--- START OF Passage to read ---
Prerequisites

Before reading this document, understand these concepts first:

Learn Bulk indexing, Refresh, and Index Lifecycle Management for efficiently storing large volumes of data.

Elasticsearch indexing goes beyond simply storing data. When a document is indexed, it goes through a complex process including text analysis, inverted index creation, and segment management. Understanding this process reveals why Bulk indexing is 10x faster than single-document indexing, why documents aren’t immediately searchable after indexing, and why Refresh should be disabled during bulk indexing. The right indexing strategy directly impacts system performance and operational costs.

Indexing Basics#

Indexing Process#

flowchart LR
    A[Document Received] --> B[Analyze]
    B --> C[Create Inverted Index]
    C --> D[Memory Buffer]
    D --> E[Refresh]
    E --> F[Segment]
    F --> G[Flush]
    G --> H[Disk]

This diagram shows the indexing process where a document is received, analyzed, stored in an inverted index, held in a memory buffer, made searchable via Refresh, written to a Segment, and permanently stored to disk via Flush.

StageDescription
AnalyzeSplit text into tokens
Memory BufferTemporary storage in memory
RefreshMake searchable (default 1 second)
SegmentImmutable index piece
FlushPermanent storage to disk

Single vs Bulk Indexing#

Why use Bulk indexing? Indexing 10,000 documents one by one results in 10,000 network round trips, taking about 30 seconds. Sending the same data in batches of 1,000 completes in about 3 seconds with just 10 requests. Bulk indexing dramatically reduces network overhead, improving large-scale data processing speed by more than 10x.
--- END OF Passage to read ---
--- START OF Dataset section ---
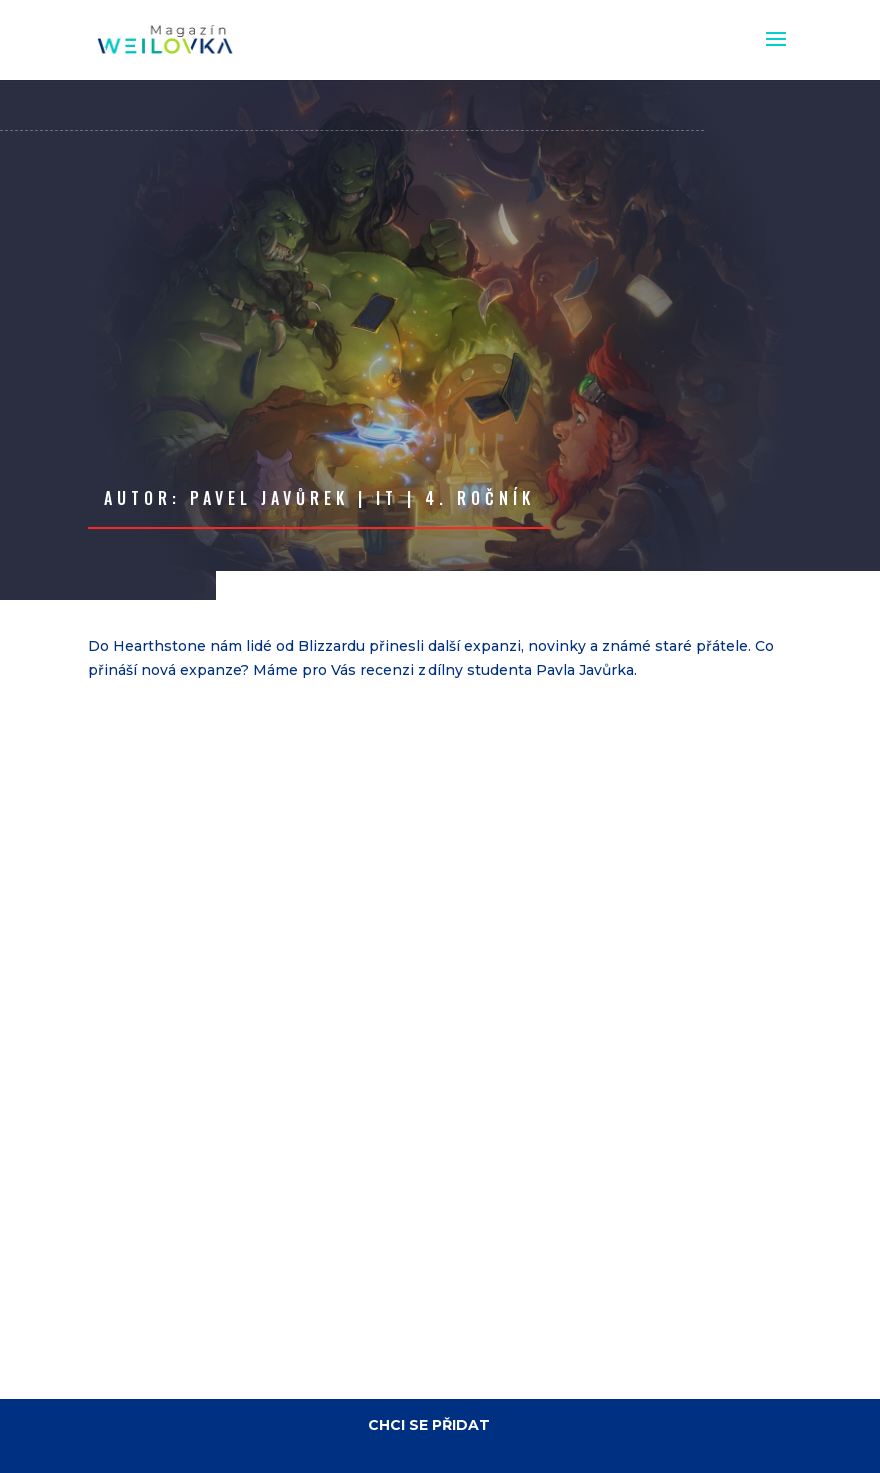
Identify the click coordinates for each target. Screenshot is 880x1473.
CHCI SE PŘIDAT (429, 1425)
--- END OF Dataset section ---
= Your tasks =
1. From the Elasticsearch indexing page, list in order every step shown in its flowchart.
2. According to the Elasticsearch indexing page, what is the default interval for Refresh?
3. Reproduce the Elasticsearch indexing page between "This diagram shows" and "disk via Flush.", inclusive.

= Answers =
1. Document Received, Analyze, Create Inverted Index, Memory Buffer, Refresh, Segment, Flush, Disk

2. 1 second

3.
This diagram shows the indexing process where a document is received, analyzed, stored in an inverted index, held in a memory buffer, made searchable via Refresh, written to a Segment, and permanently stored to disk via Flush.